■ RAW DATA ■
########################################

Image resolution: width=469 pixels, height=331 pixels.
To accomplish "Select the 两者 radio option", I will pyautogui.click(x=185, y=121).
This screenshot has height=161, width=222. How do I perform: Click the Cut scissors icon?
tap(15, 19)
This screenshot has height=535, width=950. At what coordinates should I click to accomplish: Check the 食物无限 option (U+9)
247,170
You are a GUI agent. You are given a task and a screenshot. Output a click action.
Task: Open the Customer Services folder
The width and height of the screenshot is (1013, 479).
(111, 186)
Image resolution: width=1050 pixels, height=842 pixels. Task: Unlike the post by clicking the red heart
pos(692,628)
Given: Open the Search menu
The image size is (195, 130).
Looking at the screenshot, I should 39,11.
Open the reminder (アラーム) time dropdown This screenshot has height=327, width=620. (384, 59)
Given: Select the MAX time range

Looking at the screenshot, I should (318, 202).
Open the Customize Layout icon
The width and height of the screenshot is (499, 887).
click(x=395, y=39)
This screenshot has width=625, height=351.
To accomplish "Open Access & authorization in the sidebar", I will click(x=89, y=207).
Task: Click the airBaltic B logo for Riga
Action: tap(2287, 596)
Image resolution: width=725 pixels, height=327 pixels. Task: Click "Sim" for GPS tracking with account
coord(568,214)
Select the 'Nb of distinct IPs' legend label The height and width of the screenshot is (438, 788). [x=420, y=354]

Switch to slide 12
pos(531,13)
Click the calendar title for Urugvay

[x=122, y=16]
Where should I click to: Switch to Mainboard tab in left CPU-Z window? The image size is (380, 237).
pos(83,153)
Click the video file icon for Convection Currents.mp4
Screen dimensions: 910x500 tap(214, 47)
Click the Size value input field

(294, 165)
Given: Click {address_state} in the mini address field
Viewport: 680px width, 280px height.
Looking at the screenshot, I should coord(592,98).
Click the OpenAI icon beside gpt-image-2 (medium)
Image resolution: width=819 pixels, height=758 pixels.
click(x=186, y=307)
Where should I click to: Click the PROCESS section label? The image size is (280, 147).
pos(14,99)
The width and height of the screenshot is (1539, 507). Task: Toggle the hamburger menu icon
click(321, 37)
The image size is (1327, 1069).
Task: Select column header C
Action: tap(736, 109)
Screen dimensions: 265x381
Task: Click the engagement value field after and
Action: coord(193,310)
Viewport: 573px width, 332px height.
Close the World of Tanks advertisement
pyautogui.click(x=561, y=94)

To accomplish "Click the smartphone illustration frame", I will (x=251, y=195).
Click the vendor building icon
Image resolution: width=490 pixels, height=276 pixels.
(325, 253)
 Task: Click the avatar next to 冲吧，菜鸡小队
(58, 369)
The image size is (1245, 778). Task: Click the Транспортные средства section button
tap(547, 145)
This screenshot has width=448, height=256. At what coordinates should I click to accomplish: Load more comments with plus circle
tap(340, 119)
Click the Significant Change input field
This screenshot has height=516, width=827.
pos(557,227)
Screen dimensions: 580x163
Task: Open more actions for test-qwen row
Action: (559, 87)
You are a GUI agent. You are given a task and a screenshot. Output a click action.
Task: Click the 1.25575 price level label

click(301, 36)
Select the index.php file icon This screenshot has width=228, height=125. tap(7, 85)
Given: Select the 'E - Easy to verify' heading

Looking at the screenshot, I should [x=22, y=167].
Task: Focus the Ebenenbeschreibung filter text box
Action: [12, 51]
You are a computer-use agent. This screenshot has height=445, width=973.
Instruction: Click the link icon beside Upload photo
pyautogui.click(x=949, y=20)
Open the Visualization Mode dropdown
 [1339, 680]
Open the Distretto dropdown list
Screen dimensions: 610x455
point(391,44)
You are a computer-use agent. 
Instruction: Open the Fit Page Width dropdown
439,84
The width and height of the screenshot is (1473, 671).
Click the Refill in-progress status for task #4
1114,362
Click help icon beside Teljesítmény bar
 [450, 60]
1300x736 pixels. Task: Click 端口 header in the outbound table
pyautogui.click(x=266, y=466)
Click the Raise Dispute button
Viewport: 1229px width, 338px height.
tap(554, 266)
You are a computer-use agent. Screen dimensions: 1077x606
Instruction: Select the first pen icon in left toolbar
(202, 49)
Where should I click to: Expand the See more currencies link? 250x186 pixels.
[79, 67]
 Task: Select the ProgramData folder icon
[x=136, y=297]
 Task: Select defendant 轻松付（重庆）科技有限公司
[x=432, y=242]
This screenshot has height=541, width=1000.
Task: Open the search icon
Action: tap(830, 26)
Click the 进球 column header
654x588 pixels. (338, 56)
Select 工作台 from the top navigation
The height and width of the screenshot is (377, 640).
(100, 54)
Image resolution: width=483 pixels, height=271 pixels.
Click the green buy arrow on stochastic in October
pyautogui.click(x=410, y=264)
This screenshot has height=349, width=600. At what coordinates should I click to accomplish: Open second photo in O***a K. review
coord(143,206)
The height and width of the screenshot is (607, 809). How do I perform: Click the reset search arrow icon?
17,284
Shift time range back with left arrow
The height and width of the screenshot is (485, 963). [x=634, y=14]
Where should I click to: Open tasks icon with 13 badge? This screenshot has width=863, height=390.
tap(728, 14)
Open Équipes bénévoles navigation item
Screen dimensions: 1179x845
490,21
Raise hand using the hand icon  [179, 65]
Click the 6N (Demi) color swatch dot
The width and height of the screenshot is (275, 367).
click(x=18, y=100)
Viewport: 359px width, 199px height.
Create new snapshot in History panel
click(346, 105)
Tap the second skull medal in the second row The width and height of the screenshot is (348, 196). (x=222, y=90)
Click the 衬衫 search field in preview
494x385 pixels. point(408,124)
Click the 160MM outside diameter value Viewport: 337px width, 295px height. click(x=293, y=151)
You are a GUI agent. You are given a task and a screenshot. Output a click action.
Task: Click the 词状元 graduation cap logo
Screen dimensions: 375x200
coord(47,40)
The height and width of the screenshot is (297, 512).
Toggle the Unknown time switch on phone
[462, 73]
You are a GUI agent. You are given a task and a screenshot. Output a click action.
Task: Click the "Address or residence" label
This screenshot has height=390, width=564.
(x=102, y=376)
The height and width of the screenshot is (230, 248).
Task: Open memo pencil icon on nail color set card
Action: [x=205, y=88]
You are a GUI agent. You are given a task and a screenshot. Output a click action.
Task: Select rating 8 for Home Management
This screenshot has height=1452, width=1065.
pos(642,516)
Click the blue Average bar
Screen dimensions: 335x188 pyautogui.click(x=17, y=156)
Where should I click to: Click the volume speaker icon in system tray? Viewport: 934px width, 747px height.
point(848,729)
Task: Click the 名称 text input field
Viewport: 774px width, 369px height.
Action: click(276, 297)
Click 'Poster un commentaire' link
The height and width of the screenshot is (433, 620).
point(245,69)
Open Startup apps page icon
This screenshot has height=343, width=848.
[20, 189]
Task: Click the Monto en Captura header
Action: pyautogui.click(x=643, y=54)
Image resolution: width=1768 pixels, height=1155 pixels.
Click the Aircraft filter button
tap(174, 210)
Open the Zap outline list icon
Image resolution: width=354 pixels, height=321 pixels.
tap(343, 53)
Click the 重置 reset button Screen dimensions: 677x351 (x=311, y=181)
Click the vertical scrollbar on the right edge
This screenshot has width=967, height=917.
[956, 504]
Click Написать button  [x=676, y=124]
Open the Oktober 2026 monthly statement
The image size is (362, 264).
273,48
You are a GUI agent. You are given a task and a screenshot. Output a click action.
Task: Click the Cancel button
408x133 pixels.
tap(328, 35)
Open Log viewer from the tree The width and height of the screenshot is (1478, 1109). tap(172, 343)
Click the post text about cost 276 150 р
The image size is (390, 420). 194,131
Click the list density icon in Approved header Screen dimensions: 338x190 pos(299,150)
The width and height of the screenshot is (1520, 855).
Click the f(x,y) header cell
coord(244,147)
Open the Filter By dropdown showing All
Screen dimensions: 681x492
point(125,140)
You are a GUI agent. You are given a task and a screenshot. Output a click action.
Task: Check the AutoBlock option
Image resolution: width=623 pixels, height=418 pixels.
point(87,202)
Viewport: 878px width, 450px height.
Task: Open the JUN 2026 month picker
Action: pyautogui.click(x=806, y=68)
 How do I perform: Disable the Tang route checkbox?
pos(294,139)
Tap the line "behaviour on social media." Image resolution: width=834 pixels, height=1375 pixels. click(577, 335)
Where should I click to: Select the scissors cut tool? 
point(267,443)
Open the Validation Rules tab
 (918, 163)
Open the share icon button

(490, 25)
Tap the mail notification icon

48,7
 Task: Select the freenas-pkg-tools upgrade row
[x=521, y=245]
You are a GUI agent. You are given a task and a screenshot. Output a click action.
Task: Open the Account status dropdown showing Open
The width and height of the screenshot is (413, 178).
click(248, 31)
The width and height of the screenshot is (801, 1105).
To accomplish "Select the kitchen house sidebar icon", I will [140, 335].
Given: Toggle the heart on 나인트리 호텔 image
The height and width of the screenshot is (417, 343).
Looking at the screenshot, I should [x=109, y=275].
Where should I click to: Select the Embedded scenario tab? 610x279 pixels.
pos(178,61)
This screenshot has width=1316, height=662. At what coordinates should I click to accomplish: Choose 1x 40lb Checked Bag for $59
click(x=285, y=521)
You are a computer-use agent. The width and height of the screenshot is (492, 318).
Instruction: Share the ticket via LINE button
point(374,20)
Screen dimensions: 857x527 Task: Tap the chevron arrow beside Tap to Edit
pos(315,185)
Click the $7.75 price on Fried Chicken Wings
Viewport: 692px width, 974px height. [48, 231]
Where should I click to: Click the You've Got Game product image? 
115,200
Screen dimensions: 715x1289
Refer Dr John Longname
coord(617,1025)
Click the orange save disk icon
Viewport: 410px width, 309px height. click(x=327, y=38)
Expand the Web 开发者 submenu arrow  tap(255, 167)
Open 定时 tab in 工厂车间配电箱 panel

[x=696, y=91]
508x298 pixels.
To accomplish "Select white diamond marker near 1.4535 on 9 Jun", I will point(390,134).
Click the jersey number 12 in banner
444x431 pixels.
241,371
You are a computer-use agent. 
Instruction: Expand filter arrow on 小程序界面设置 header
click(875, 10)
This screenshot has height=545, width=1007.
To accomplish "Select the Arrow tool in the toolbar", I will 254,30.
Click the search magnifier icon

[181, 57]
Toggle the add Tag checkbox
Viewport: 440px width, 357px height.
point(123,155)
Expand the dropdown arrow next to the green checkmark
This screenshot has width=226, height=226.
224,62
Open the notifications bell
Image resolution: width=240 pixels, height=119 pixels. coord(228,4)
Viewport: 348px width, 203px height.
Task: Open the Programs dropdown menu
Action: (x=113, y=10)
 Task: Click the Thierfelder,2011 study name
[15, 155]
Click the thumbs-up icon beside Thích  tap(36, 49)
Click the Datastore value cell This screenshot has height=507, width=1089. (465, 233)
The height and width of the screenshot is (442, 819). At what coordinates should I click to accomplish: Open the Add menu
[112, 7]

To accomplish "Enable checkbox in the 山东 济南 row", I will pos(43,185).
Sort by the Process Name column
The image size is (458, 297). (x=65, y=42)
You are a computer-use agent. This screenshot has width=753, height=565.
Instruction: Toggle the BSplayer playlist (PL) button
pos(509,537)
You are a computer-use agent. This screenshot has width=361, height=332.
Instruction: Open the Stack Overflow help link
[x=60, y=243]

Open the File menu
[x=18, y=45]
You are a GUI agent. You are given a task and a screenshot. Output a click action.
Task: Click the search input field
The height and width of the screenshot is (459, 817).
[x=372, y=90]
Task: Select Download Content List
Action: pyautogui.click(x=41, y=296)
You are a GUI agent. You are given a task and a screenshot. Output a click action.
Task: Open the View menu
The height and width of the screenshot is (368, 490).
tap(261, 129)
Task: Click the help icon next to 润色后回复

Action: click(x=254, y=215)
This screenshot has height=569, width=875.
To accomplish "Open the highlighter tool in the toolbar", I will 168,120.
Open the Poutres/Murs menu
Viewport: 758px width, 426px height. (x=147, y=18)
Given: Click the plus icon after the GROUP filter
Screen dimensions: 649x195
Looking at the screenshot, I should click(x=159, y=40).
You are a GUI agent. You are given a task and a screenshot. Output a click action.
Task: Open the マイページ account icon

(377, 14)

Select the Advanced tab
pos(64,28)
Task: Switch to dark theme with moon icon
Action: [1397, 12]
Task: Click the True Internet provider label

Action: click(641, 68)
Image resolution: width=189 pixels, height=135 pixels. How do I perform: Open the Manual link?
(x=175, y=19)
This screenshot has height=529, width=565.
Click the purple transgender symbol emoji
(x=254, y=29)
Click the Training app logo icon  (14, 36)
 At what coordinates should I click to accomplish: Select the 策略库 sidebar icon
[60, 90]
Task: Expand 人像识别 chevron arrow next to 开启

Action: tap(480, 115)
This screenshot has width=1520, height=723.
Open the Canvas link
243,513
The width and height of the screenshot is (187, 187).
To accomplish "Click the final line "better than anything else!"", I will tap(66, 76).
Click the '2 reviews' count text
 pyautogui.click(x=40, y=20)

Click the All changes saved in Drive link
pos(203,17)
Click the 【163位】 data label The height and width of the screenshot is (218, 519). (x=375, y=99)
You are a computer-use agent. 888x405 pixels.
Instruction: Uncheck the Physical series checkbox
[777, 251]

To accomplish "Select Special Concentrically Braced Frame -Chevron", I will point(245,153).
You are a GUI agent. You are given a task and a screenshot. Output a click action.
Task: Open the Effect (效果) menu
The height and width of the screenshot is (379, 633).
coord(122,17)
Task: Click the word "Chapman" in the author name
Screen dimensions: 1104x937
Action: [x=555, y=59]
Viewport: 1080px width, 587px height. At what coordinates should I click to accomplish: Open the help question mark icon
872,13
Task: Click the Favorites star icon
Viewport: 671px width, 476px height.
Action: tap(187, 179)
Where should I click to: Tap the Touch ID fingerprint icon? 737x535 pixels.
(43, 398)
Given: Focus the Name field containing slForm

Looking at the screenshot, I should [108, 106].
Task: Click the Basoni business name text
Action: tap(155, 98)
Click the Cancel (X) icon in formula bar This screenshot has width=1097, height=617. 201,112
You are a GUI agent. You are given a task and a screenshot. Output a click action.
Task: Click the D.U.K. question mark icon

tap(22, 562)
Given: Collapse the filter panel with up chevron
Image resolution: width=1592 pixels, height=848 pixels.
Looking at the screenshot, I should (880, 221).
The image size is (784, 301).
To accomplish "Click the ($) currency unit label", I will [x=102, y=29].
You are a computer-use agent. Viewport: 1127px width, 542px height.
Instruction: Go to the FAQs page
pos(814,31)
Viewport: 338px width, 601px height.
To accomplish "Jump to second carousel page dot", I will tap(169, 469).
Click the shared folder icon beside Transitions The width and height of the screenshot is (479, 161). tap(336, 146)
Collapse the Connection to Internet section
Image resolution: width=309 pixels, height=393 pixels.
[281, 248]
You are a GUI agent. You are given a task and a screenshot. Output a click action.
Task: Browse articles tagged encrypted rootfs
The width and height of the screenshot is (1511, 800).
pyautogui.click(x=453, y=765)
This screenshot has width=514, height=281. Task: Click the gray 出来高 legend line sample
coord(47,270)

########################################

Could you restate, word for word, the lines above from the one with "Select the 'Nb" to the one with "mini address field", both included?

Select the 'Nb of distinct IPs' legend label The height and width of the screenshot is (438, 788). [x=420, y=354]

Switch to slide 12
pos(531,13)
Click the calendar title for Urugvay

[x=122, y=16]
Where should I click to: Switch to Mainboard tab in left CPU-Z window? The image size is (380, 237).
pos(83,153)
Click the video file icon for Convection Currents.mp4
Screen dimensions: 910x500 tap(214, 47)
Click the Size value input field

(294, 165)
Given: Click {address_state} in the mini address field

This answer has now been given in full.